To smutne, jeśli nic nas nie śmieszy - warsztaty literackie dla Dorosłych
Kiedy mój Dziadek żenił się z Babcią (w 1938 roku), na świecie nie działo się dobrze.
A jednak Babcia lubiła się śmiać – najbardziej z Dziadka, albo z piosenek kabaretowych Juliana Tuwima.Gdy moja Mama wychodziła za Tatę (w 1983 roku), mogła się śmiać i z Tuwima, i z Dziadka, ale najbardziej lubiła Piwnicę pod Baranami. (Na świecie nadal nie było za dobrze).
Kiedy się urodziłem (w 1989 roku ) obiecywano, że już będzie dobrze na świecie.
Czytałem Tuwima, słyszałem Piwnicę Pod Baranami.

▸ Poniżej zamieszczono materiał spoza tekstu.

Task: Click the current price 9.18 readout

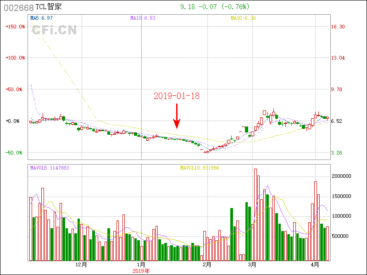Action: click(x=188, y=6)
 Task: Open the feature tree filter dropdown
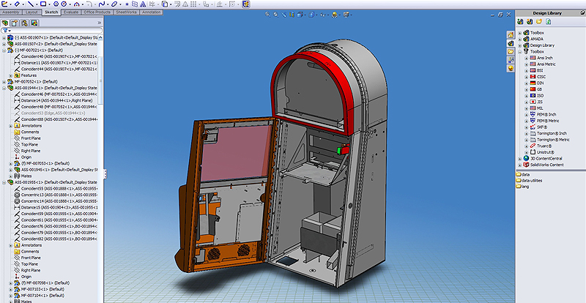click(x=7, y=32)
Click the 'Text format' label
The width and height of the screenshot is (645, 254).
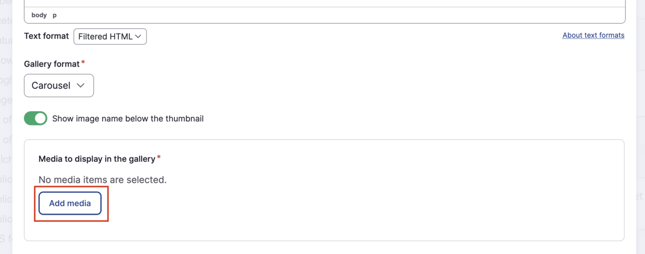[46, 36]
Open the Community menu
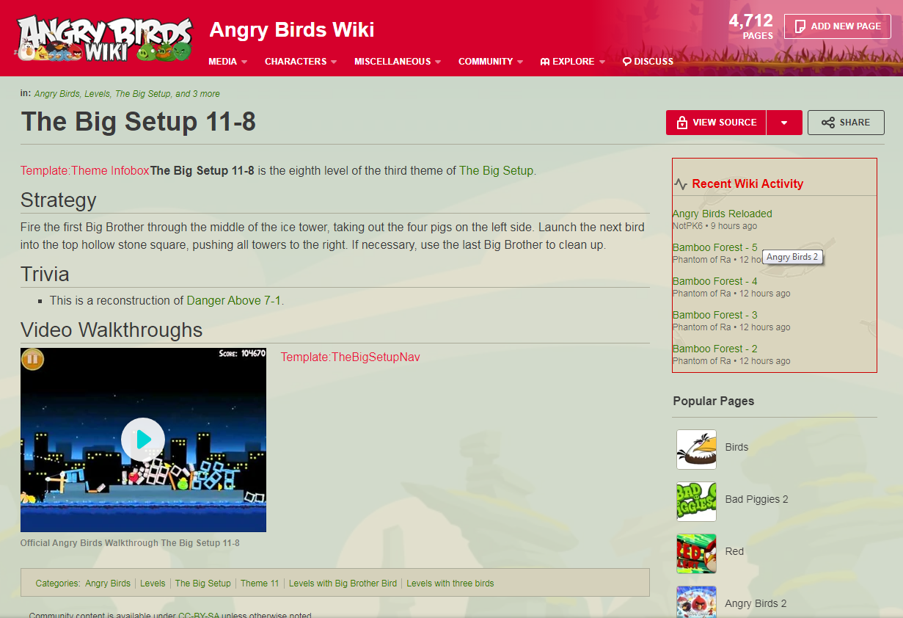The width and height of the screenshot is (903, 618). (491, 62)
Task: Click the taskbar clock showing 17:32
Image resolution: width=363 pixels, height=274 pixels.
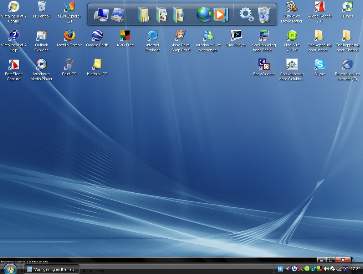Action: tap(355, 269)
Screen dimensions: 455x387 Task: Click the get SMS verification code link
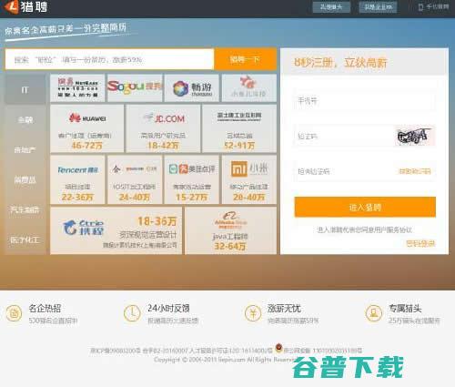click(415, 171)
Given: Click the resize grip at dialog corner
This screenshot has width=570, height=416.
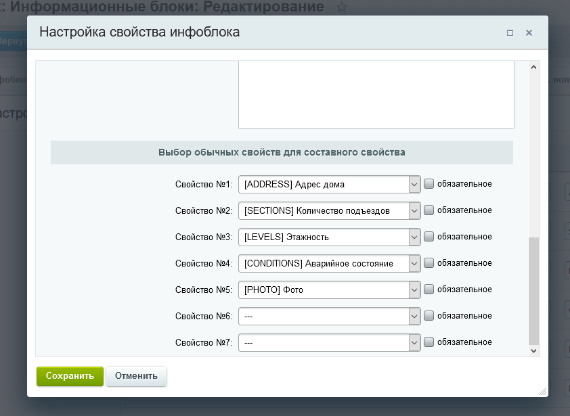Looking at the screenshot, I should click(x=542, y=391).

Dziadka nie było mi dane poznać.
Na świecie (w roku 2017) jest różnie: lepiej, gorzej, czasami dobrze.
Pozornie można się śmiać ze wszystkiego, ale zazwyczaj się nie chce,
a nie ze wszystkiego wypada.
A może wypada się śmiać właśnie z tego, z czego de facto, tylko trzeba chcieć?
Planowane warsztaty będą obejmowały trzy rodzaje działań:
1. Wspólne stawienie czoła klasycznym przejawom polskiego poczucia humoru
– kabaretom, wierszom, anegdotom, felietonom...
2. Tworzenie zupełnie nowych przejawów własnego humoru
– piosenek, anegdot, wierszy, opowieści...
3. Rozśmieszanie Rodziny, Przyjaciół, Grypy Warsztatowej
Przyjrzymy się twórczości Aleksandra Fredry, Konstantego Gałczyńskiego,
Jeremiego Przybory, Wojciecha Młynarskiego, Artura Andrusa, i wielu innych.
Pochylimy się nad tekstami i zdarzeniami, które nie są śmieszne, i zapytamy: dlaczego?
Zastanowimy się wspólnie, czym właściwie jest śmiech i po co on komu?